# Elbow sleeves



## dtmiscool (Aug 12, 2016)

Never used them before but now getting back to benching heavier weight my elbows are taking a beating. Also leading to some bicep tendon pain.

Looking at neoprene or double ply.

Thoughts on either? What do you use? Brands? Can they aid in more weight similar to a good knee sleeve giving more 'pop' out the bottom? Support? Etc.

Cheers.


----------



## Stephen9069 (Dec 11, 2013)

I've got 5mm neoprene ones, I found that the 7mm are to thick for my elbows and have used dual ply sleeves but found they can be quite restrictive.

https://www.strengthshop.co.uk/sleeves-wraps/elbow-sleeves/strength-shop-5mm-neoprene-elbow-sleeves.html


----------



## BLUE(UK) (Jan 9, 2008)

dtmiscool said:


> Never used them before but now getting back to benching heavier weight my elbows are taking a beating. Also leading to some bicep tendon pain.
> 
> Looking at neoprene or double ply.
> 
> ...


 Never used them but I have used knee sleeves, SBD ones that is. Given how good I found them, I'd consider using them for elbow sleeves.

Someone else who's used elbow sleeves will have to let you know the answer to your query tho.


----------



## boutye911 (Feb 10, 2013)

https://www.strengthshop.co.uk/sleeves-wraps/elbow-sleeves/strengthshop-double-ply-thor-elbow-sleeves.html

I've used these mate for about the last 9 years. Still on the original pair.
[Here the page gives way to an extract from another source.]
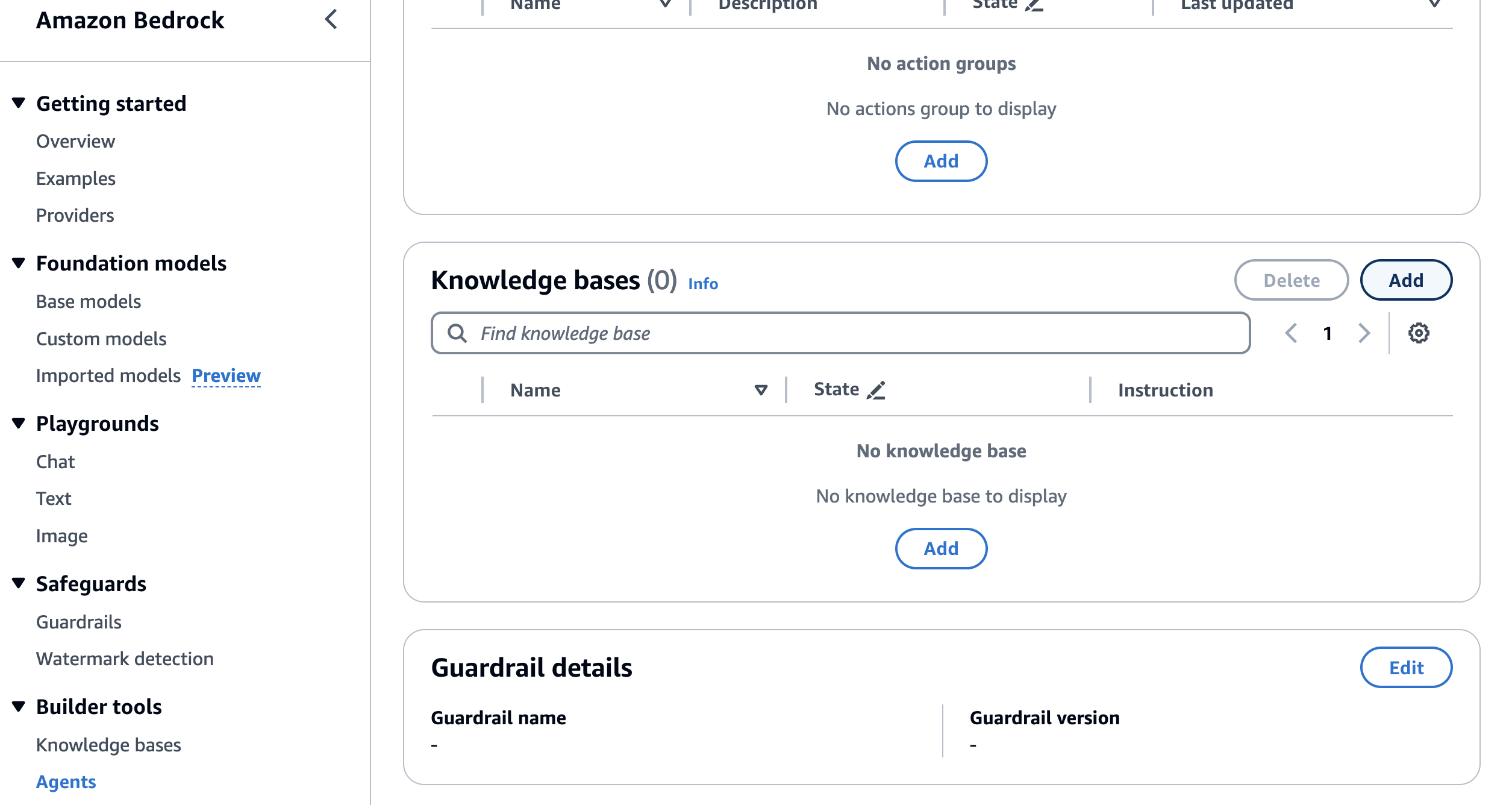Click the pencil icon on the State column
Viewport: 1512px width, 805px height.
click(878, 389)
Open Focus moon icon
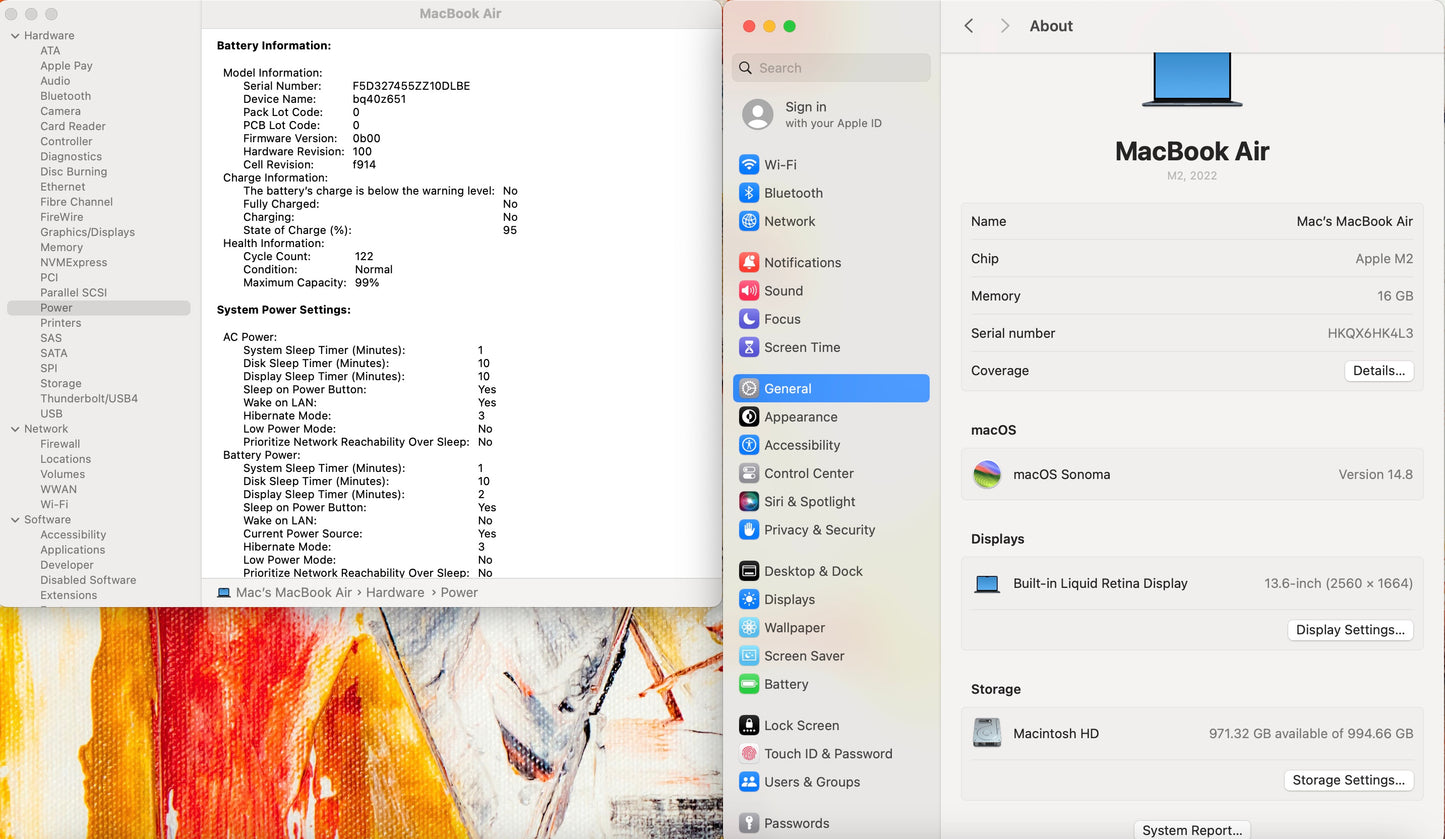This screenshot has height=839, width=1445. point(749,319)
Gives me more support when going heavy on pressing. Especially log press and axle press. Only really use them on my final set though.

Don't really aid in more weight but maybe a few more reps as the sleeves keeps the movement pretty smooth.


----------



## Endomorph84 (Jan 21, 2016)

I have SBD elbow sleeves. Wear them every push and pull session, amazing bit of kit and worth every penny. They're at least 3 years old and going strong. I have the knee sleeves too.

I forgot the elbow sleeves the other week, left them on the bed. I still trained the same exercises/ weights and reps. Just didn't feel the same, I was wounded.


----------



## dtmiscool (Aug 12, 2016)

boutye911 said:


> https://www.strengthshop.co.uk/sleeves-wraps/elbow-sleeves/strengthshop-double-ply-thor-elbow-sleeves.html
> 
> I've used these mate for about the last 9 years. Still on the original pair.
> 
> ...


 Exactly the ones I was looking at along with the 7mm neoprene sleeves. You don't think the aid much? My concern between the two was compression and heat, neoprene usually doing a much better job at keeping heat in although double ply obviously better for compression.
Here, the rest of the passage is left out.